Auditor General

Oversight? No! Undersight? Yes!

Lew Edwardson wrote the following as a comment on the post Lack of transparency at BC Hydro may conceal massive fraud. It deserves to be repeated as a separate post. Thanks to Lew for his peerless contributions.

Warning: this will not build confidence in elected officials and senior public servants.


BC’s Auditor General conducted an audit for the period December 2014 to January 2022 to determine if BC Hydro had established a program to effectively manage fraud risk on the Site C dam and hydroelectric energy project. Among other findings, it was determined that prior to this audit, BC Hydro had not performed fraud risk assessments for Site C, had established no fraud risk program for it to monitor and evaluate, nor had it assigned fraud risk management responsibility to a senior BC Hydro executive.

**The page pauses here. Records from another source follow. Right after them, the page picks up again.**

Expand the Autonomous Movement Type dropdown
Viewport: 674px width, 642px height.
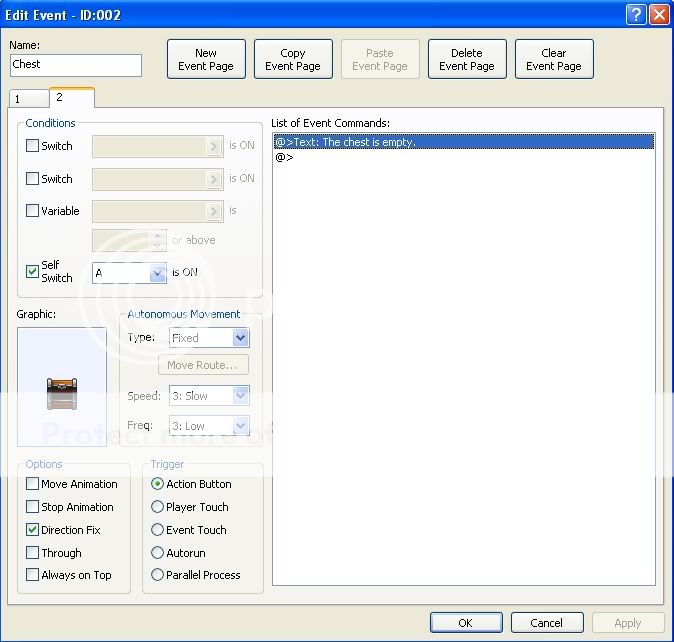point(240,338)
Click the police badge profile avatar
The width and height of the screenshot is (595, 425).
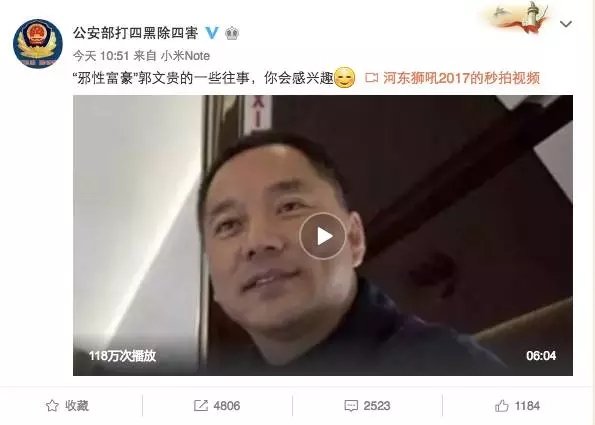point(38,44)
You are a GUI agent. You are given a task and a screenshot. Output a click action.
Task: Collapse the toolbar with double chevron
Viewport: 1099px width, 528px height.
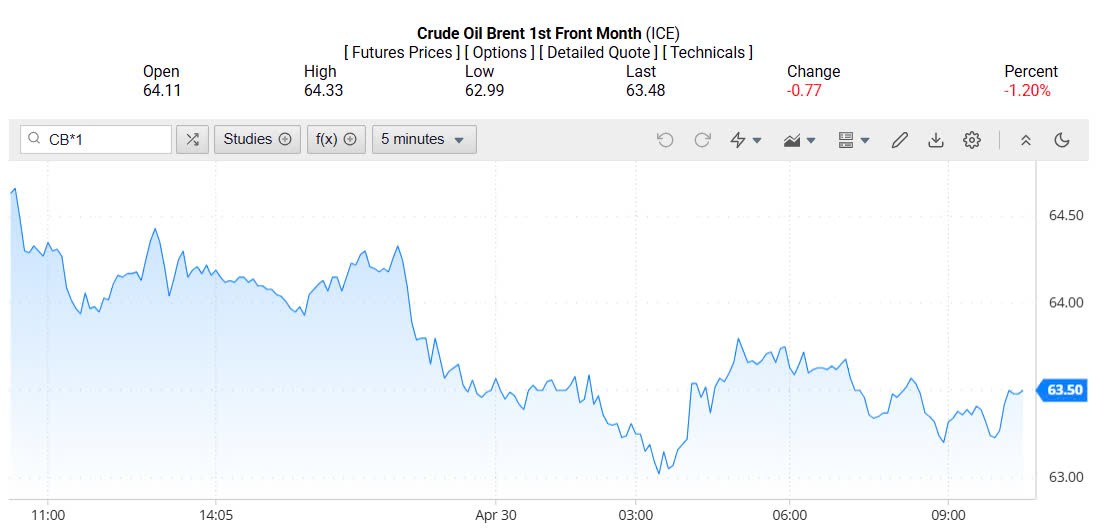(x=1025, y=140)
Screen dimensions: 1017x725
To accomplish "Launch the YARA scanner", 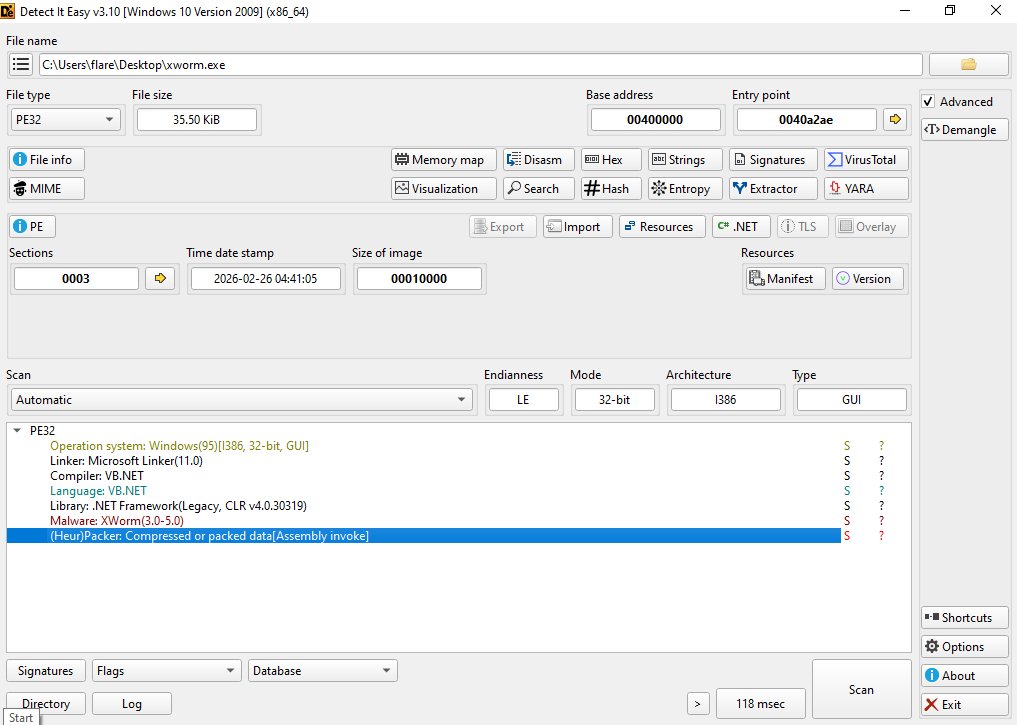I will click(x=852, y=188).
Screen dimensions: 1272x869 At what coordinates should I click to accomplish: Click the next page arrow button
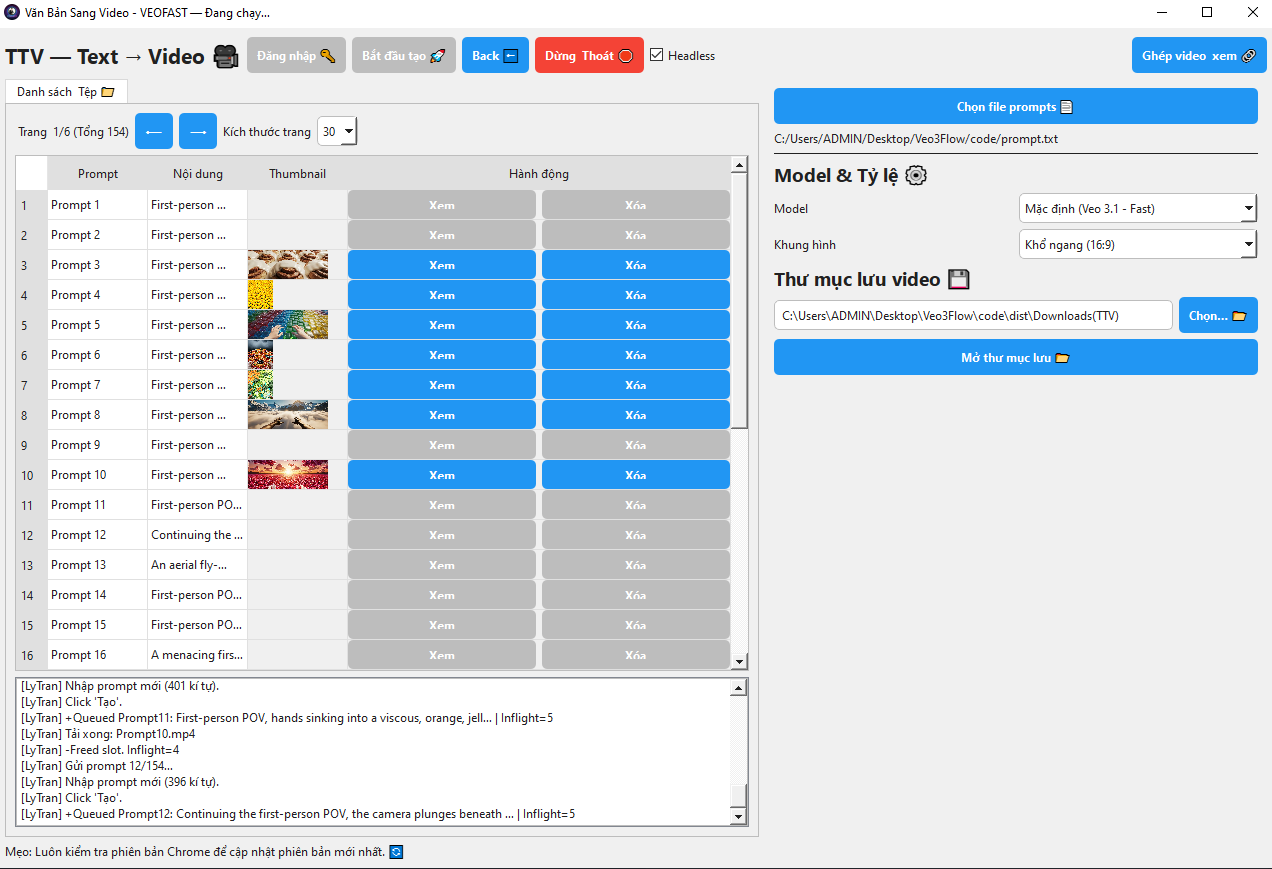click(197, 131)
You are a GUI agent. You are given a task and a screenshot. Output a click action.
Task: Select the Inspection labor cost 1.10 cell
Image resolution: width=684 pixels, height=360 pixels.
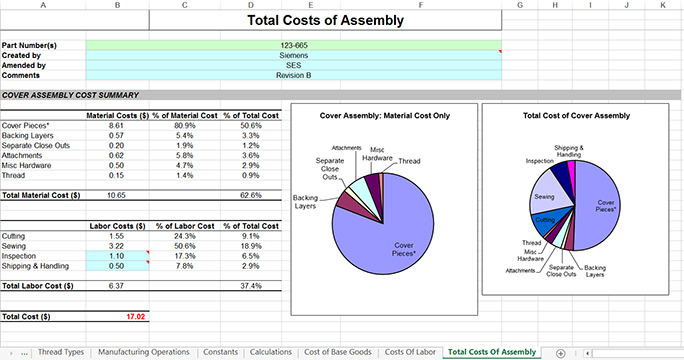pyautogui.click(x=117, y=256)
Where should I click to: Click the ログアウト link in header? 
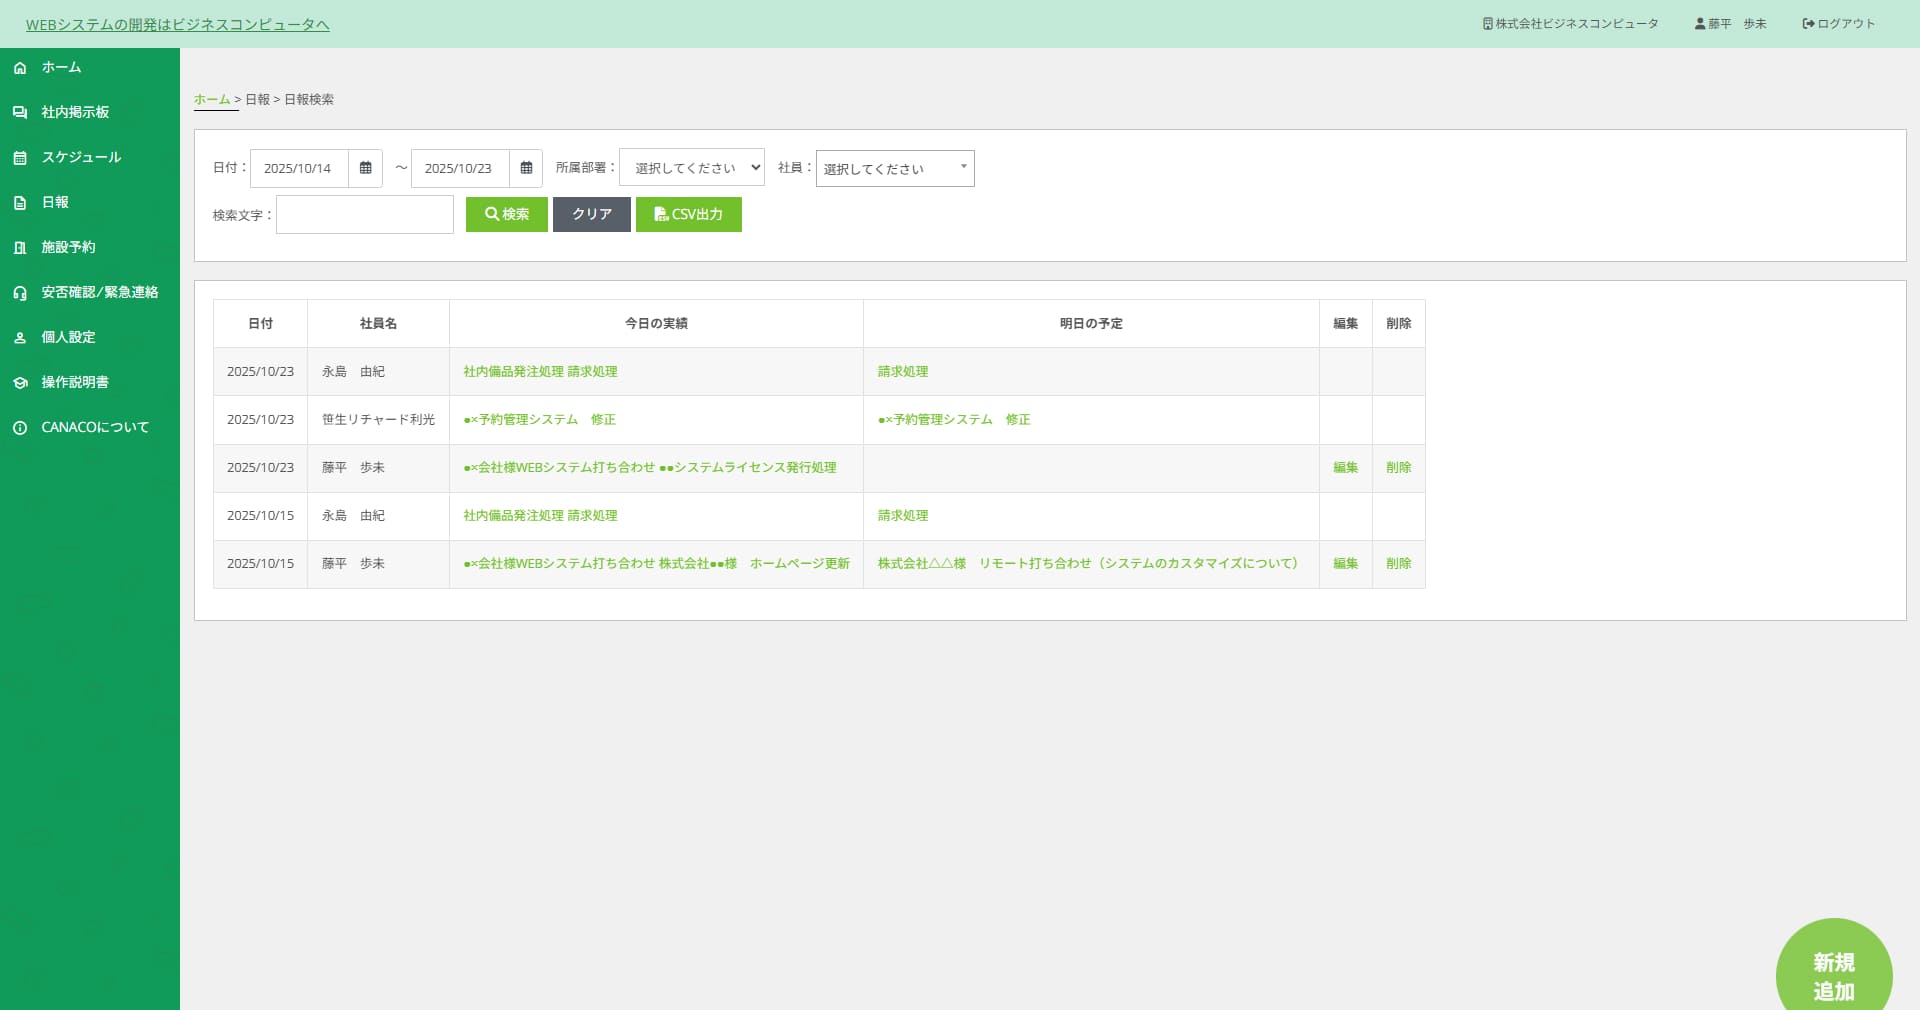pyautogui.click(x=1838, y=24)
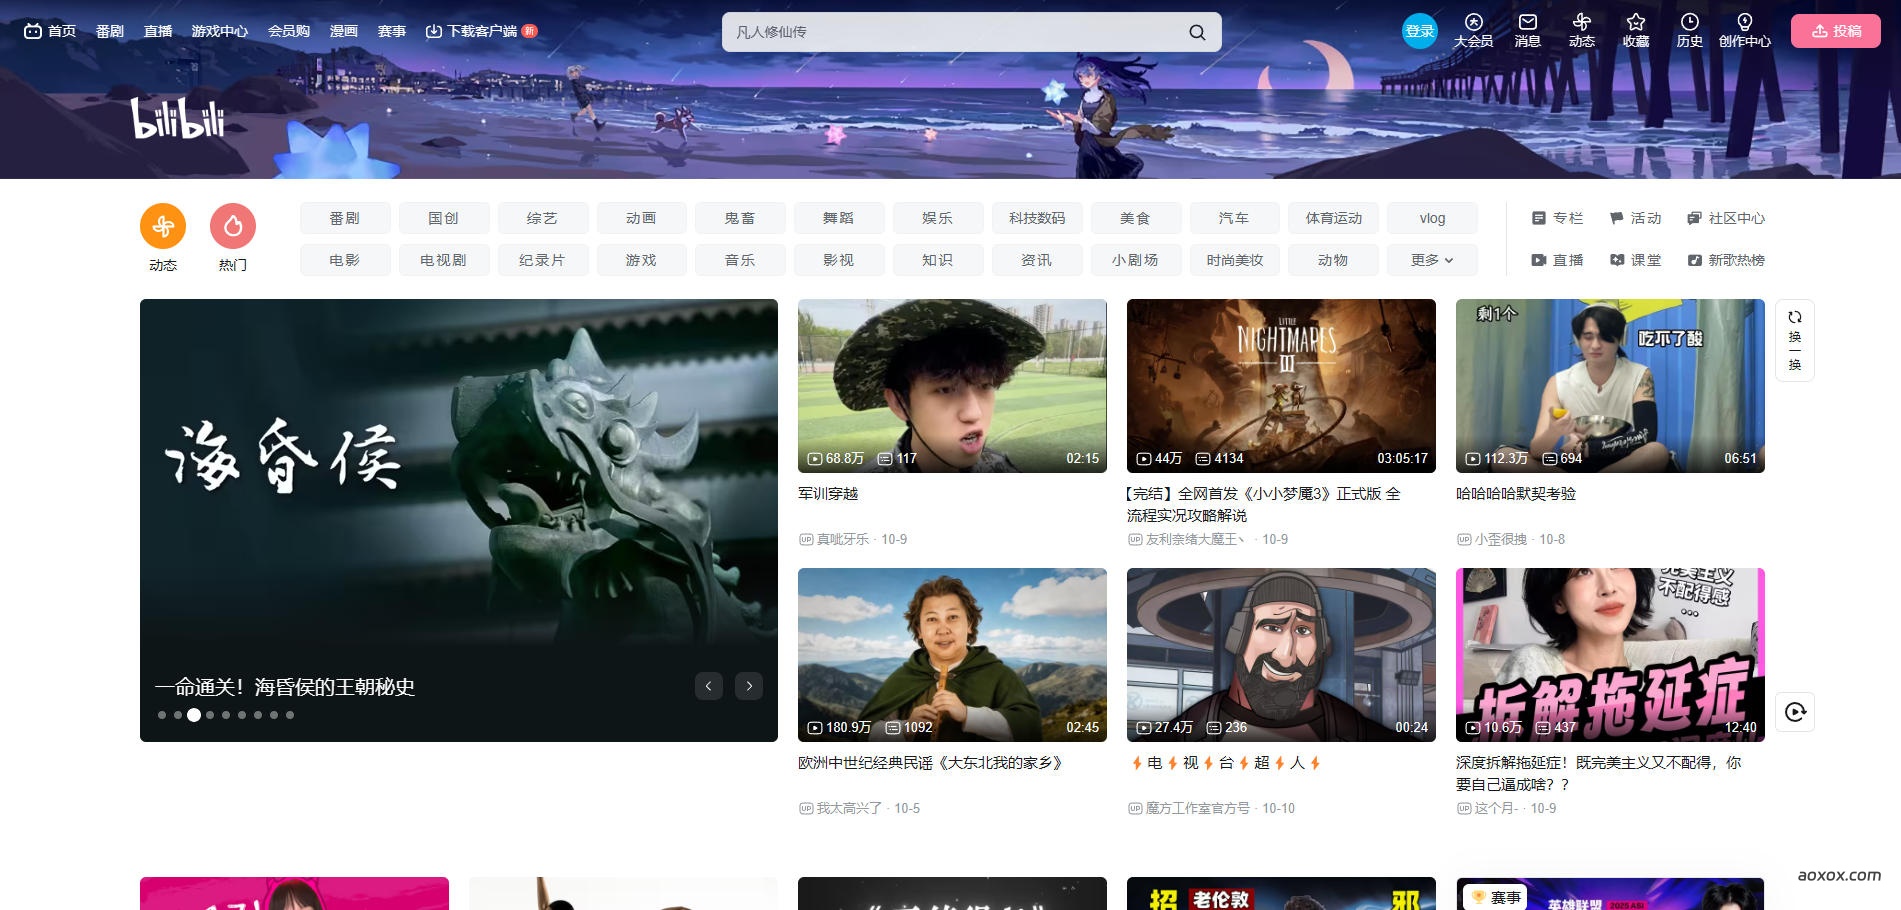Screen dimensions: 1901x910
Task: Open the Little Nightmares III video thumbnail
Action: [1281, 385]
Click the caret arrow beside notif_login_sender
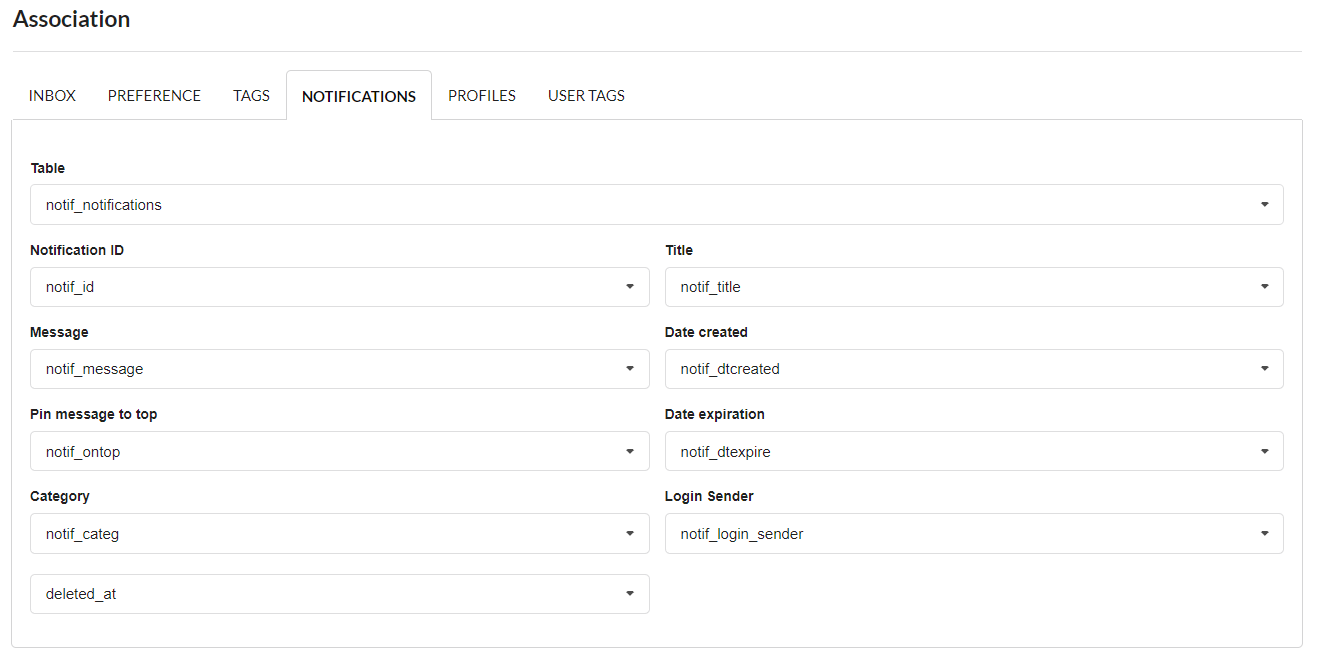Screen dimensions: 1321x653 tap(1264, 534)
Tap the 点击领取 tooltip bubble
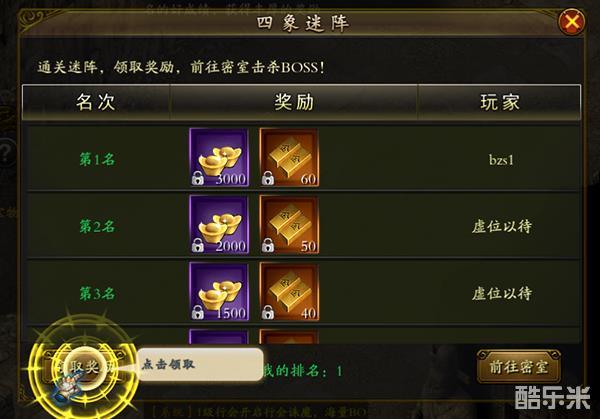The width and height of the screenshot is (600, 419). coord(200,364)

Now, one would expect audit findings of this nature to attract much attention from our elected officials, and that they would welcome the opportunity to get BC Hydro representatives in front of them to explain how it was that eight years into the largest infrastructure project in the province’s history, and with massive budget overruns making headlines, such a serious deficiency could exist.

Luckily, just such a forum is well established. It’s called the Select Standing Committee on Public Accounts. The following link details the severe grilling BC Hydro received at the hands of our elected officials.

Consideration of Auditor General Reports — Fraud Risk Management: Site C Dam and Hydroelectric Energy Project

Did you weep when you read that? Become outraged? Or both?

Twenty-four minutes, start to finish. Most of it filled with self-promoting nonsense, and statements that raise many questions beyond the obvious ones flowing from the audit itself. Not one question from the committee members save for the one posed by the Chair, and it was a jaw-dropper, worthy of the Inspector Clouseau Award. As the esteemed Chair stated in wrapping up, “It looks like you got off easy today then.”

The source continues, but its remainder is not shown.